Trennung Phasen

Du willst Dich genauer über die Trennung Phasen informieren? Welche sind das genau und was zeichnet sie aus? Mit was solltest Du rechnen – und vor allem, wie lange dauert das Ganze? Schauen wir uns das alles mal genauer an – in dem folgenden Beitrag findest Du alle wichtigen Infos hierzu!


Was sind die Phasen der Trauer?

Jeder geht natürlich ein wenig anders mit der Trennung und deren Bewältigung um. Und so lässt sich auch keine allgemeingültige Aussage darüber treffen, wie lange der Liebeskummer, der Schmerz über die Trennung denn nun dauert. Denn hierbei sollten auch immer die jeweiligen Umstände mit in Betracht gezogen werden. Etwa, wie lange die Beziehung eigentlich ging, wie einvernehmlich die Trennung über die Bühne gegangen ist oder ob man von dieser kalt erwischt wurde. Und ob man seine Gefühle, die nun hoch kommen, auch wirklich zulassen kann.

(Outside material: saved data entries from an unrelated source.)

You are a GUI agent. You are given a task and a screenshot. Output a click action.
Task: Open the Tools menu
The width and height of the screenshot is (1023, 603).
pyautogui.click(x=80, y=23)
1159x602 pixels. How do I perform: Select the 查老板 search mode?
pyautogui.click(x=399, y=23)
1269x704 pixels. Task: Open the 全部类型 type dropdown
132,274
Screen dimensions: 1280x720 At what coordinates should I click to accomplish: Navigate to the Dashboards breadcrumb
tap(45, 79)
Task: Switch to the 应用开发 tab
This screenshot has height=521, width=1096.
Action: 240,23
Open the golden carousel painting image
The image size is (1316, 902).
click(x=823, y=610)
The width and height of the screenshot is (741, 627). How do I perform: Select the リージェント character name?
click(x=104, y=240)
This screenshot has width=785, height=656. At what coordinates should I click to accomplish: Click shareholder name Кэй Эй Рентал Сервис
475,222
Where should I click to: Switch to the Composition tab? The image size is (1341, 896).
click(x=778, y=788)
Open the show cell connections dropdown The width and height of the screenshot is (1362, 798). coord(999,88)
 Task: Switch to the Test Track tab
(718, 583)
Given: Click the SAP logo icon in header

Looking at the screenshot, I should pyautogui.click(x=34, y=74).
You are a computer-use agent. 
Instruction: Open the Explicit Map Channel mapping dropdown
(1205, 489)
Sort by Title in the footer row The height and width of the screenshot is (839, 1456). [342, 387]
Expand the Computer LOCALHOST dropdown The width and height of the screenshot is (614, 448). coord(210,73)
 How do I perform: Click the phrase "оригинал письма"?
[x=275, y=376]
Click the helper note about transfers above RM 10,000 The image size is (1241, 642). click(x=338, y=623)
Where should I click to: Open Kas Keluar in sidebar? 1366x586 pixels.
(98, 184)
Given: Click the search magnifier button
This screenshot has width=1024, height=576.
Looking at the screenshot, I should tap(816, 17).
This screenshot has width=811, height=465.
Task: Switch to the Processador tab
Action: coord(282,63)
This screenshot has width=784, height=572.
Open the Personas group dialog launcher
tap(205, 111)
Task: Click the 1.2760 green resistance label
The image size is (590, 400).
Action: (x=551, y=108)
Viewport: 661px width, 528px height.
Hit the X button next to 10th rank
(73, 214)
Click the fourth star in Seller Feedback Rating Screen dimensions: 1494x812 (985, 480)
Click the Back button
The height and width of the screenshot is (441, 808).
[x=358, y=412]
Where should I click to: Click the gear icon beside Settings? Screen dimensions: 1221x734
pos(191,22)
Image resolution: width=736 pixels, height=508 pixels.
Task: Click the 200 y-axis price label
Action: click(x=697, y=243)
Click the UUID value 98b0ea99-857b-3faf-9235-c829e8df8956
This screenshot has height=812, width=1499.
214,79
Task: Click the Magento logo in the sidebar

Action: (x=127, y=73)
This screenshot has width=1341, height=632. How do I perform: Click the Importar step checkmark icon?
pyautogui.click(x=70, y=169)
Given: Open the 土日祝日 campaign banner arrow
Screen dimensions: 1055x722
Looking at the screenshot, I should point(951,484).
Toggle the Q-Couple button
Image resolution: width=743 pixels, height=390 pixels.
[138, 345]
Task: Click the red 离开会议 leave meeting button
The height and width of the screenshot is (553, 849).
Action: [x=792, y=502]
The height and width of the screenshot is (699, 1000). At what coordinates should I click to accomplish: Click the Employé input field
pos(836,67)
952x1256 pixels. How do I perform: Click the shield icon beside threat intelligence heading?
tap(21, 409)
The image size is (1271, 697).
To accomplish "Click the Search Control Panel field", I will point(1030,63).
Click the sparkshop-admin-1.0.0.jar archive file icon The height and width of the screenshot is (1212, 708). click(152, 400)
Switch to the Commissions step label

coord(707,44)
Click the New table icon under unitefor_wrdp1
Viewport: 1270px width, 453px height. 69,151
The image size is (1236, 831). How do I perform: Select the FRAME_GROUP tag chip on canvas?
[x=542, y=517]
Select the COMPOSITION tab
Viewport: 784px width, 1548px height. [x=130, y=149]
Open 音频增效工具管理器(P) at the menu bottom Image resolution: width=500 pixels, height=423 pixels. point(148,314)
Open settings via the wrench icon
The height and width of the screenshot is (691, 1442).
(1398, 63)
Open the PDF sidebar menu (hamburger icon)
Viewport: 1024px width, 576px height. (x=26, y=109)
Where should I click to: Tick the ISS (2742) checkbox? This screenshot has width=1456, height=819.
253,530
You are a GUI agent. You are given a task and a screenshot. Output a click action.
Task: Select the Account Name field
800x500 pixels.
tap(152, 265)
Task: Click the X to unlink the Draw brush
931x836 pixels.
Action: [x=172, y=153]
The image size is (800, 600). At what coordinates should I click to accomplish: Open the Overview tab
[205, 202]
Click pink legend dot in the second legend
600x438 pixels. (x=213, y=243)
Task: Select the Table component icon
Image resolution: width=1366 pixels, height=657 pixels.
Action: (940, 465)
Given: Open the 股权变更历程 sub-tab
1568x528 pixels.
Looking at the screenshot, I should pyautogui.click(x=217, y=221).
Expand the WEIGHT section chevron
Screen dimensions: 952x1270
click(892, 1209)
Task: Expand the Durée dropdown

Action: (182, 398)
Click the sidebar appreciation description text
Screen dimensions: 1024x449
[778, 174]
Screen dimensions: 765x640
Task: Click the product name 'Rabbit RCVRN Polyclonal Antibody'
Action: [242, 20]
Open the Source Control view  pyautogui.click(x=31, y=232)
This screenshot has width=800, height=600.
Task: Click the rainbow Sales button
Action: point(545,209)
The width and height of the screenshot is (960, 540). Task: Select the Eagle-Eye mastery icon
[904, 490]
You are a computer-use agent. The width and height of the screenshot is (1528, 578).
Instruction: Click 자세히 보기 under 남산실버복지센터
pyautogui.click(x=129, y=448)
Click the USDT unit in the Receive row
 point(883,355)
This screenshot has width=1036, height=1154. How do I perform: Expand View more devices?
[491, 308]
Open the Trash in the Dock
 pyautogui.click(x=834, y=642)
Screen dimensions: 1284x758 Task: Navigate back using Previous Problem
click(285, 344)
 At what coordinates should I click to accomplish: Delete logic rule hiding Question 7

Schauen wir uns daher die klassischen Phasen der Trauer einmal genauer an:

  1. Zunächst kann man es kaum glauben, dass es nun zu Ende sein soll. Dass die Beziehung unwiderruflich, ein für allemal aus ist. Es herrscht Fassungslosigkeit, man ist wie betäubt – und hofft, dass all dies nur ein Irrtum war, dass er oder sie, der oder die Ex, zurück kommt.
  2. In Phase 2 begreift man dann, dass es wirklich aus ist. Nun kommen die Gefühle wie Trauer, Schmerz und auch die Verzweiflung über das Aus. Man hat überhaupt keine Lust, aus dem Haus zu gehen. Könnte den ganzen Tag im Bett oder auf dem Sofa verbringen, sich ausweinen. Die Decke über den Kopf ziehen. Man hat vielleicht kaum noch Appetit (oder Heißhunger auf Seelentröster wie Schokolade und Co.). Kann kaum noch schlafen oder wacht mitten in der Nacht auf, um dann endlos Gedanken zu wälzen, zu grübeln. Ohne dabei auch nur einen Schritt weiter zu kommen. Fast schohn zwanghaft beschäftigt man sich mit dem Gedanken, was man hätte besser machen können. Warum und woran die Beziehung denn nun gescheitert ist. Doch auch dabei kommt man nur selten wirklich weiter. Es ist eine sehr anstrengende Phase, die einem psychisch, aber auch physisch sehr viel abverlangt. Dennoch ist es wichtig, die Emotionen eben nicht zu verdrängen. Sondern auszuleben. Denn man ist in jedem Fall stark genug dafür! Und man hat eine ganze Reihe an Hilfsangeboten in seinem Umkreis, die einem dabei helfen, wieder auf die Beine zu kommen. Etwa in Form von Freunden und Freundinnen, auch die Familie leistet häufig einen wertvollen Beitrag. Schreiben und kreativ sein, auch der Sport können in diesem Zusammenhang ebenfalls sehr wirksame Strategien darstellen.
  3. Ist Phase 2 überstanden, kommt langsam wieder Hoffnung auf. Man kann sich mehr und mehr auf den Alltag und dessen Herausforderungen konzentrieren. Hat wieder Lust, etwas zu unternehmen. Schmiedet vielleicht den ein oder anderen Plan. Man fasst wieder Mut – und das gibt weiteren Auftrieb.
  4. Mit dieser Phase ist der Schmerz über die Trennung dann endgültig überwunden. Denn nun weiß man, woran die Beziehung gescheitert ist. Und kann vor allem neutral an alles, auch an den oder die Ex zurück denken. Ihm oder ihr verzeihen. Und endlich wieder nach vorne schauen.